Only the lines from the one with "1432x1072 pixels." to the end of the records are wanted, each repeated exactly, both ends included.
--- Data excerpts Enclosed Below ---
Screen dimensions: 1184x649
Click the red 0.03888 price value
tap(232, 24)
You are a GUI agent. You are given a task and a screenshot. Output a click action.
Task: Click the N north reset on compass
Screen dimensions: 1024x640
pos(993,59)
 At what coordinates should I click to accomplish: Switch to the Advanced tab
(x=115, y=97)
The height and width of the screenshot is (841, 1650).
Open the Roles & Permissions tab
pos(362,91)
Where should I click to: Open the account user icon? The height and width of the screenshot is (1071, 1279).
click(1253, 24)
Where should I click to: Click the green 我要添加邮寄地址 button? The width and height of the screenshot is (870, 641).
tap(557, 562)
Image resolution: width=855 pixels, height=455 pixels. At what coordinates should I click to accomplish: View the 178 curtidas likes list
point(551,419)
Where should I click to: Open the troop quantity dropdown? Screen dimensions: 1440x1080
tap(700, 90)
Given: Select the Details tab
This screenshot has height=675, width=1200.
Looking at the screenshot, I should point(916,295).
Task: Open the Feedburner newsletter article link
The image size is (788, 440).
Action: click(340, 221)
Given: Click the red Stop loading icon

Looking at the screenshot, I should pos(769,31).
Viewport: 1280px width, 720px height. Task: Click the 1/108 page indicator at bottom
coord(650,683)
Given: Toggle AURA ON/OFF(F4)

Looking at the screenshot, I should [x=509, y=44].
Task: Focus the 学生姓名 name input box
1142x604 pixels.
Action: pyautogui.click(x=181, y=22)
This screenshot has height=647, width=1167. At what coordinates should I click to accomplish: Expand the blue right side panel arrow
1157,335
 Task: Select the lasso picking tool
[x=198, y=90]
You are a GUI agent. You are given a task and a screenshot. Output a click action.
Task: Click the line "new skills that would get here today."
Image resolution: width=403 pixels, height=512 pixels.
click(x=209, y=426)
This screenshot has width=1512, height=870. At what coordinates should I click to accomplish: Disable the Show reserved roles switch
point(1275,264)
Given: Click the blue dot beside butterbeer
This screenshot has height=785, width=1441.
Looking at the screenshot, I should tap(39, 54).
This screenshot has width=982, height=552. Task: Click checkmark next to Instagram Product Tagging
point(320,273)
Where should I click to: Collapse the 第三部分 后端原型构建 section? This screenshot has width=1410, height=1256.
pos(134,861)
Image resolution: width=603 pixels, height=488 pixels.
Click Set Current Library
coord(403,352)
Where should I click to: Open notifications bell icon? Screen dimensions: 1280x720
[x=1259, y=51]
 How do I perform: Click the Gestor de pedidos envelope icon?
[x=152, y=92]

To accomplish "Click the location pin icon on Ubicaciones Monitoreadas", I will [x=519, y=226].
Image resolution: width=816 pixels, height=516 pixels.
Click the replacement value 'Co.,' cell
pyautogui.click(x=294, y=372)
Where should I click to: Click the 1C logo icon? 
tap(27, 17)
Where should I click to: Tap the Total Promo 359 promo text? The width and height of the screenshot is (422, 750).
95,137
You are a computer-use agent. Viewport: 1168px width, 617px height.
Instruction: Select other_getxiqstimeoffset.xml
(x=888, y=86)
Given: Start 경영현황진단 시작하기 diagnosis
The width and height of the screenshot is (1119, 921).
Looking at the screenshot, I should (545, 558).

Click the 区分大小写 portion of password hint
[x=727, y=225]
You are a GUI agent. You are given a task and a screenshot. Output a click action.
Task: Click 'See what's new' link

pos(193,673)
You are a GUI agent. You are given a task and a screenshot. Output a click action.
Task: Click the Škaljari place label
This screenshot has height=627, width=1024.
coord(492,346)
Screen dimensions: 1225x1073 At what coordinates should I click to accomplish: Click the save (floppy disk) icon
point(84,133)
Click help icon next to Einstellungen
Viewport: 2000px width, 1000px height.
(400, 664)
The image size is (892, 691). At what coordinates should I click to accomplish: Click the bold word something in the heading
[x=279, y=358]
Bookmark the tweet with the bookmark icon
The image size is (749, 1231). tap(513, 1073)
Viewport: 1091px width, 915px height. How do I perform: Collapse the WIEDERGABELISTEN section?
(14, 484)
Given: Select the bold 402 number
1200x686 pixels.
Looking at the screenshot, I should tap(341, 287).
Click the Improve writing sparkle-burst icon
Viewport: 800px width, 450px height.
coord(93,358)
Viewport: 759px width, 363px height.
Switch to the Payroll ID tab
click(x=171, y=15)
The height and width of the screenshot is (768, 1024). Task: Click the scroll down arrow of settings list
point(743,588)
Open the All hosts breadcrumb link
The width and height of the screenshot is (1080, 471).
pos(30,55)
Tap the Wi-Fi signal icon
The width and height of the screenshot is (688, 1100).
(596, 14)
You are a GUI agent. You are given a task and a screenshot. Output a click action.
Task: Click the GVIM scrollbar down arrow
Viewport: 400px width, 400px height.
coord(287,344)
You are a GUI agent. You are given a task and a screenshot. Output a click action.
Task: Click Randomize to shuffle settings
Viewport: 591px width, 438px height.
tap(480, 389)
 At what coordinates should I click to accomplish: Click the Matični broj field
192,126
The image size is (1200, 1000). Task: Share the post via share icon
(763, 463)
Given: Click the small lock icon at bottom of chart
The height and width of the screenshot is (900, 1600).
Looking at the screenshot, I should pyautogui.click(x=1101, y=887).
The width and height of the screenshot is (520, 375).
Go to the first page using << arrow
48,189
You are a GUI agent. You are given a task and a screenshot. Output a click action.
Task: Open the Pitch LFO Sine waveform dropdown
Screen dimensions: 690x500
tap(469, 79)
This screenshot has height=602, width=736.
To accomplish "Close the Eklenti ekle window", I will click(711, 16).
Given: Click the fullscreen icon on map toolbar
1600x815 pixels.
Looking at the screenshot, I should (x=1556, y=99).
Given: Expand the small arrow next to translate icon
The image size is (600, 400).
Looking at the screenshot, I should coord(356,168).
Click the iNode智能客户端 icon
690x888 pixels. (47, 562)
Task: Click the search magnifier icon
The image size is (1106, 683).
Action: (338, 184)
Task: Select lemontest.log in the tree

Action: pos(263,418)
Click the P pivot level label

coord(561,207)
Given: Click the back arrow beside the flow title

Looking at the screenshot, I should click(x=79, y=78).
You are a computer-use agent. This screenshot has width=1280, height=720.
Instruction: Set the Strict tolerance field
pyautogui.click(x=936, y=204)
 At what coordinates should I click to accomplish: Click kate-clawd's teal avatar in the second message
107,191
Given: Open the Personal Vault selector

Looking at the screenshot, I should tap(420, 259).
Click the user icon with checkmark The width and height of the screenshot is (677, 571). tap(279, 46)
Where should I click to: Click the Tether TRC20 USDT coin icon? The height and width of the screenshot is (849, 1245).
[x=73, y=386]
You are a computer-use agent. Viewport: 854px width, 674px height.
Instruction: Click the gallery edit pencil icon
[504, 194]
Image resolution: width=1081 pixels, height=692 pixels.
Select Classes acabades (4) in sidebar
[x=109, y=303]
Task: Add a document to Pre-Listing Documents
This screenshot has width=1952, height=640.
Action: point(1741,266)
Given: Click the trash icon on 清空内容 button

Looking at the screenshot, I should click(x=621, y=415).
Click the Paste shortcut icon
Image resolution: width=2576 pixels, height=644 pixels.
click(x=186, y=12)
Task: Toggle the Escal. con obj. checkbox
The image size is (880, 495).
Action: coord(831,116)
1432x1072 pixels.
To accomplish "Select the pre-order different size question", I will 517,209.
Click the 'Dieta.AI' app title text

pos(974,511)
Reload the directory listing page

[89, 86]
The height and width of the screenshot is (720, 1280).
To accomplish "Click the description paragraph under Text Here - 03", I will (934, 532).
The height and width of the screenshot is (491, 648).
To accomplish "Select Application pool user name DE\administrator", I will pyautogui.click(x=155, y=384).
--- End of Enclosed Data excerpts ---
Reply to the exercise:
1432x1072 pixels.
To accomplish "Select the pre-order different size question", I will 517,209.
Click the 'Dieta.AI' app title text

pos(974,511)
Reload the directory listing page

[89, 86]
The height and width of the screenshot is (720, 1280).
To accomplish "Click the description paragraph under Text Here - 03", I will (934, 532).
The height and width of the screenshot is (491, 648).
To accomplish "Select Application pool user name DE\administrator", I will pyautogui.click(x=155, y=384).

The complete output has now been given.